It encodes the dataset using a compact data structure FP-tree and extracts frequent itemsets 
directly from this structure. This algorithm is about an order of magnitude faster than the Apriori 
algorithm. However, the number of conditional FP-trees is in the same order of magnitude as 
number of frequent itemsets. The algorithm is not scalable to sparse and very large databases. 
The OIP algorithm [15] Opportune Project mines complete set of frequent item sets, which is 
efficient on both sparse and dense databases at all levels of support threshold, and scalable to 
very large databases. It opportunistically chooses between two different data structures, array 
based or tree-based, to represent projected transaction subsets, and heuristically decides to build 
unfiltered pseudo projection or to make a filtered copy according to features of the subsets.

Written task 1 —
Answer these questions using the passage on frequent itemset mining:
(a) About how much faster than the Apriori algorithm is the algorithm that encodes the dataset in an FP-tree?
(b) The number of conditional FP-trees is in the same order of magnitude as what?
(c) Which two kinds of data structure does the OIP algorithm choose between to represent projected transaction subsets?
Written task 2 — Copy the part of the passage on frequent itemset mining starting with "The OIP algorithm" and going on through "of the subsets.".
Written task 3 — Carry on the passage on frequent itemset mining algorithms from the point where it stops.
The items that come next are taken from a different source than the passage on frequent itemset mining.

[Records from a data collection]
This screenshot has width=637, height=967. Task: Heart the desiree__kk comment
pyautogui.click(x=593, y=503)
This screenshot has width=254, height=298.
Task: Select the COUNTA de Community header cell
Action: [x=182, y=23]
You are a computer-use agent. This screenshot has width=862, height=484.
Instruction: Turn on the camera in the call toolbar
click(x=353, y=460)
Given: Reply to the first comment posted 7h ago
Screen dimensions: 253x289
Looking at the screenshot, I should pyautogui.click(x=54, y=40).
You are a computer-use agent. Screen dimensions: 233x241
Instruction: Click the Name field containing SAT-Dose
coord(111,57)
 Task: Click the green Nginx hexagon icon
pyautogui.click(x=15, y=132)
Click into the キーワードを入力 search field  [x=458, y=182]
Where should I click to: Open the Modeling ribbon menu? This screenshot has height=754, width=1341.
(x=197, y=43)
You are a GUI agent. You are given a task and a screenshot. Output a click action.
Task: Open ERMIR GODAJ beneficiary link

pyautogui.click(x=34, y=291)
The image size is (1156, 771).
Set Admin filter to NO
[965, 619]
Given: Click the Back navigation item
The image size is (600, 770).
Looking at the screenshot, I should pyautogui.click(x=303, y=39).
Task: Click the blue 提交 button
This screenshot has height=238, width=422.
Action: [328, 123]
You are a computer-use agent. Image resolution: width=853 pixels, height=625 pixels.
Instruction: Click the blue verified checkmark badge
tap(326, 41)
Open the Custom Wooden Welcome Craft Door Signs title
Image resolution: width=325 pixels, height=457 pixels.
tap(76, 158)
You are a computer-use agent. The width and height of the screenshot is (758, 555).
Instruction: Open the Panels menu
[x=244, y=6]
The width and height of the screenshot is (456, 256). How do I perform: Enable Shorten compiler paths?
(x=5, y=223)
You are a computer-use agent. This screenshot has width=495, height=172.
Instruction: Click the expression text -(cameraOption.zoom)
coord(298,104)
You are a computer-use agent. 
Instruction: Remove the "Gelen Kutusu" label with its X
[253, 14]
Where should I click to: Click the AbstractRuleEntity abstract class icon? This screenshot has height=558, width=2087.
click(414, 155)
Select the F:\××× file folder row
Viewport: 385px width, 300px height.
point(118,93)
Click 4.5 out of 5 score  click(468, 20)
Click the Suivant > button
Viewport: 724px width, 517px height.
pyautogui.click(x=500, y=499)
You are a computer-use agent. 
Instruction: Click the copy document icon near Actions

Expected output 1 —
(a) About an order of magnitude faster.
(b) The number of frequent itemsets.
(c) Array-based or tree-based structures.

Expected output 2 —
The OIP algorithm [15] Opportune Project mines complete set of frequent item sets, which is 
efficient on both sparse and dense databases at all levels of support threshold, and scalable to 
very large databases. It opportunistically chooses between two different data structures, array 
based or tree-based, to represent projected transaction subsets, and heuristically decides to build 
unfiltered pseudo projection or to make a filtered copy according to features of the subsets.

Expected output 3 —
DepthProject [16] employs a selective projection and uses the horizontal bit string representation 
for projected transaction subsets, the comparison of Tree Projection(Breadth first) and FP- 
Tree(Depth first) approach of runtime on T25:I10:D10K with IK items as dataset. It shows that 
FP-growth is better than Tree Projection when support threshold is very low and database is 
quite large. The Eclat algorithm [17] proposed by Zaki et al is based on a parallel approach and 
partitions the database. It incorporates some features of clustering as well as parallel mining. The 
algorithm uses a scheme to cluster related frequent itemsets together, and to partition them 
among the processors. At the same time it also uses a different database layout which clusters 
related transactions together, and selectively replicates the database so that the portion of the 
database needed for the computation of association rules is local to each processor. After the 
initial set-up phase, the algorithm eliminates the need for further communication or 
synchronization thus eliminating the problem of synchronization faced in parallel mining. The 
algorithm further scans the local database partition only three times, thus minimizing I/O 
overheads. The gist is that depth first approach works well for large amount of data as compared 
with bredath first approach and so it can be applied for scalable datasets.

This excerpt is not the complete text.